Let's look at GPT-4o without the hype

OpenAI released its new flagship model and redefined what "open" in OpenAI means

May 15, 2024

OpenAI has been stirring the pot recently. At the beginning of May, a mysterious new model named GPT-2 Chatbot appeared out of nowhere and climbed to the top of the LMSYS Arena benchmark. All signs indicated that this model had links to OpenAI. Next, rumours began circulating about OpenAI working on an AI-powered search engine to challenge Google’s dominance in search. Lastly, OpenAI announced its Spring Update, scheduled just a day before the Google I/O event.

But instead of a new search engine and spoiling Google’s big event, OpenAI revealed GPT-4o, its new best model.

Let’s take a closer look at what OpenAI brings to the table, how the new model compares to its competitors, and how the release of GPT-4o redefines what “open” in OpenAI means.
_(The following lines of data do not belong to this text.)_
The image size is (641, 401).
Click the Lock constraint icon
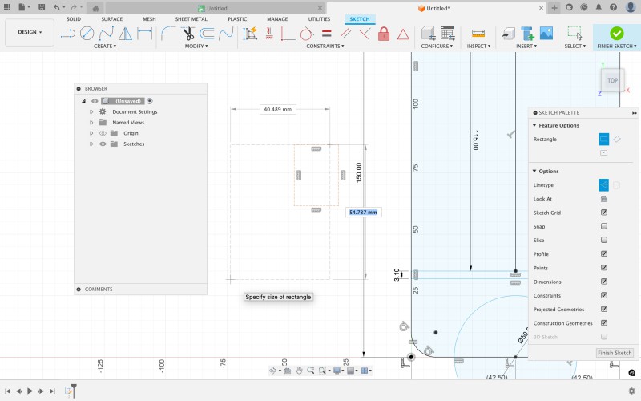384,34
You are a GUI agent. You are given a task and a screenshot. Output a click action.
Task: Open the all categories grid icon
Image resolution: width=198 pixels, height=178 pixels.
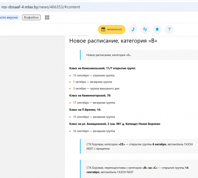[x=47, y=17]
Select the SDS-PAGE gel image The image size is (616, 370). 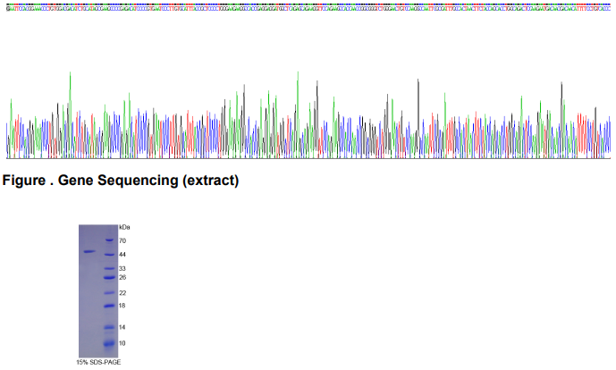coord(97,290)
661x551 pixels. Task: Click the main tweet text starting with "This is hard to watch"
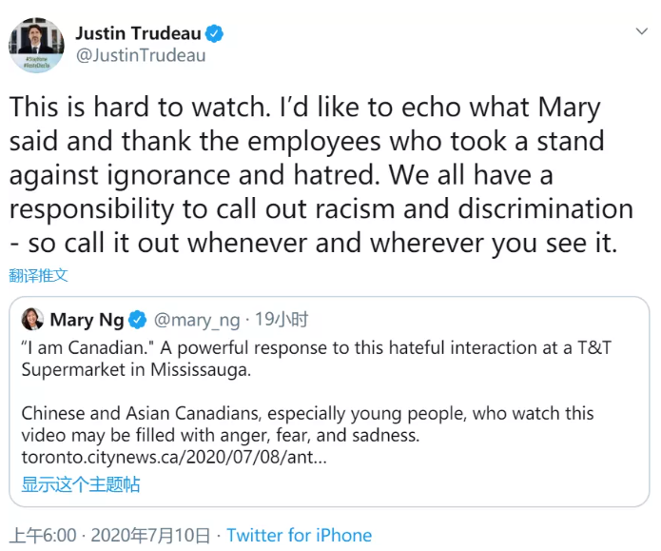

The “o” in GPT-4o stands for “omni,” which means "all" or "every." It is a good choice of word, as GPT-4o is OpenAI’s first natively multimodal model and joins Google Gemini in this category. Unlike previous models, where image or audio processing modules are attached to the text model, GPT-4o combines all those modules into one model. The new model not only understands and generates text but also can analyze images, generate code, and take in video input, for example from a smartphone camera, and answer questions about it.

During the live stream, OpenAI employees showcased what the new model is capable of with demos mostly focused on voice and video interactions with the model, asking it to answer questions in natural language, describe what it sees through a smartphone camera, solve math problems, and analyze code. What impressed me was the speed at which GPT-4o returned answers in those demos. OpenAI says GPT-4o responds to audio input in 320 milliseconds on average. For comparison, GPT-3.5 and GPT-4 in voice mode take about 2.8 seconds and 5.4 seconds on average, respectively, to respond.

What OpenAI showed looks impressive. GPT-4o feels like a true AI assistant from sci-fi movies and immediately evoked the chatbot from the movie Her which seems to be a big inspiration for people at OpenAI.

Thanks to the improvements in response time, conversations with GPT-4o feel more natural. The AI replies quickly, making it feel like you are speaking to a human. You can also interrupt the AI mid-sentence—it then stops talking and listens to what you have to say. What also helps sell this illusion of talking to a human is the fact that ChatGPT has a personality. It replies in a helpful, cheerful, and upbeat voice. It also sings, jokes, and laughs.

GPT-4o is OpenAI’s new best model

Alongside demos and example GPT-4o responses, OpenAI published benchmark results comparing its newest model to GPT-4 Turbo, the original GPT-4, and its competitors from Google, Meta, and Anthropic.

Overall, the picture that emerges from these results is that GPT-4o is the new best large language model, but it is not a generational leap like the jump from GPT-3.5 to GPT-4. GPT-4o is an improvement over GPT-4, but the competitor models are not that far behind.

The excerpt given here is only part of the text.